"As the apple-tree among the trees of the wood, so is my beloved among the sons. I sat down under His shadow with great delight, and His fruit was sweet to my taste. He brought me to the banqueting-house, and His banner over me was love." Cant. 2:3, 4.
This scripture may very fittingly be accepted as a song of degrees in the early history of the soul of a believer; and we say its early history, because there are other and deeper truths which follow; but here we have a little outline of truth suited to babes in Christ who are not yet equal to the strong meat of the word of God. We hope then our few remarks will prove useful to that deeply-interesting class of readers who have but recently come to the knowledge of Christ, and to that much greater number who, having for years, some of them for many years, known something of His grace, have never yet learned the wondrous blessedness of their present portion in Him.
We are firmly convinced that there is a very wide circle of souls (and the circle is widening every day) who need to have the eyes of their heart enlightened to know the character of their calling, and above all to know what Christ is for them and to them, did they but appropriate by faith His fulness. We feel sure we need only mention it to secure a ready admission, that there are hundreds and thousands of persons having divine life in their souls who know what it is to have Christ for their sins, but who have not the remotest knowledge in any practical way of what it is to have Him for their hearts.

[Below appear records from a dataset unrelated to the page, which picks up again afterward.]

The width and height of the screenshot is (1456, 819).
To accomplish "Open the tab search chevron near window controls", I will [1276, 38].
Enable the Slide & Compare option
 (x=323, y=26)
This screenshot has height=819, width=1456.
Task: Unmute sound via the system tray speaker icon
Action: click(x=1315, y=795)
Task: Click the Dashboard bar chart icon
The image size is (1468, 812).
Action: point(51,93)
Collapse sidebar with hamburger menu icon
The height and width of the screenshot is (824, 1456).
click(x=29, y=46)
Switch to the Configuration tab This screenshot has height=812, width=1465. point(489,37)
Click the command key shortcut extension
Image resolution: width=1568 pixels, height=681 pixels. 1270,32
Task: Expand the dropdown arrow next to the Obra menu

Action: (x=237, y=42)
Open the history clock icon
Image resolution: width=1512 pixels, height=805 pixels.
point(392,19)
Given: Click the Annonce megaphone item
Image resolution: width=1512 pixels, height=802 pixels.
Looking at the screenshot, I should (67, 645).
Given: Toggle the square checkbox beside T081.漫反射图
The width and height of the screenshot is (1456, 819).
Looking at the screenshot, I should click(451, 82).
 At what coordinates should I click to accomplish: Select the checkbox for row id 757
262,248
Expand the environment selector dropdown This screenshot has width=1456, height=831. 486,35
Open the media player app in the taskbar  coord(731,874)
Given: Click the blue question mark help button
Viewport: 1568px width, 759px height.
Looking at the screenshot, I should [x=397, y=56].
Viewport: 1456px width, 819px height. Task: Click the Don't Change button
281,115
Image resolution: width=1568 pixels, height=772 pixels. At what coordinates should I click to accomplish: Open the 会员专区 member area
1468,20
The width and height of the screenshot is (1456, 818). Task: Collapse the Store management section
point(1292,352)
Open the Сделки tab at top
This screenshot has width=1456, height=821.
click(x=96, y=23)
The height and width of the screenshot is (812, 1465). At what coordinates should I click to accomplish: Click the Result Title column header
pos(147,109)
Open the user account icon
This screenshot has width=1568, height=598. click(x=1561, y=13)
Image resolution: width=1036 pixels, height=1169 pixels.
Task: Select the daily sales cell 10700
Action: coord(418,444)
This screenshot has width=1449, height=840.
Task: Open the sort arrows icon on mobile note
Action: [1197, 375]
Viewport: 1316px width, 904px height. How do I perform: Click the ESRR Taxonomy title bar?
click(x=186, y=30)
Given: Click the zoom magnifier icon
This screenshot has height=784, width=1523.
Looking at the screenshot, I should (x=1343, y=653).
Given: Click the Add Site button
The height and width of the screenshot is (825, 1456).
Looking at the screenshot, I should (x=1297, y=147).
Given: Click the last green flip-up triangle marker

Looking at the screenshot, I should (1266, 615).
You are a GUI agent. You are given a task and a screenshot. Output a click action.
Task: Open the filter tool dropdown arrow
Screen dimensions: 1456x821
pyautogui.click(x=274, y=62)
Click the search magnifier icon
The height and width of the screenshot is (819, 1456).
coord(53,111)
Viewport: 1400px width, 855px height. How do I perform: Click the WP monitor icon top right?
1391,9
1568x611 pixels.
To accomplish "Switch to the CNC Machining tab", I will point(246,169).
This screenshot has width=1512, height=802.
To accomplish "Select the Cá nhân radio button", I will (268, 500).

This, then, is what we would specially draw out from the scripture before us. First of all the quickened soul is attracted and charmed by an object outside of itself, and is enraptured by its supreme beauty, and its inviting fragrance: "As the apple-tree among the trees of the wood, so is my beloved among the sons." Surely this answers in a divine way to the soul's first sight of Christ by faith; we do not say it is the meaning of this scripture, which doubtless in its real interpretation refers to the intimate relations of the remnant of Israel and the Lord Jesus to each other in a later and a different day. We simply use the illustration in its adaptation to the believer personally, and as such we accept this word as the soul's first discovery for itself by faith of the peerless beauty and attractiveness of His blessed person who is "over all God blessed for ever." The apple-tree in its blossom appears to be suggested; and of all trees, surely this in its early bloom is the most beautiful and attractive to the eye of man. Now this is just what Christ was not (and is not) to the world; for the word of the prophet was fulfilled: "When we shall see Him, there is no beauty that we should desire Him." But it is what He is, and ever will be, to faith, even "the chiefest among ten thousand;" "yea, He is altogether lovely." The eye that has fully opened upon Christ has beheld a sight for eternity, has looked upon an object above the brightness of the sun, and may well be blind to everything else by reason of "the glory of that light." (Acts 22:11.) Compared to that Tree of Life which God planted for His own glory, who would venture for a moment to speak of the trees of the wood? As well might we compare the sickly yellow hues of an expiring rushlight to the pure and brilliant rays of an electric light. It is Christ in His divine supremacy and heavenly beauty as an object to meet and win the affections of the heart. Beholding Him, I am attracted to His feet like the woman who was a sinner (Luke 7); the eyes of my heart feast upon His divine perfections as I am irresistibly drawn to Him. Little, it may be, do I know, and far less could I disclose to another, what I find in Himself, or derive from Him; but I am spell-bound, riveted with His transcending excellency; I cannot divert my eyes from so commanding, yet so winning, an object. Before Him everything else retires, and the brightest object upon earth pales in its lustre.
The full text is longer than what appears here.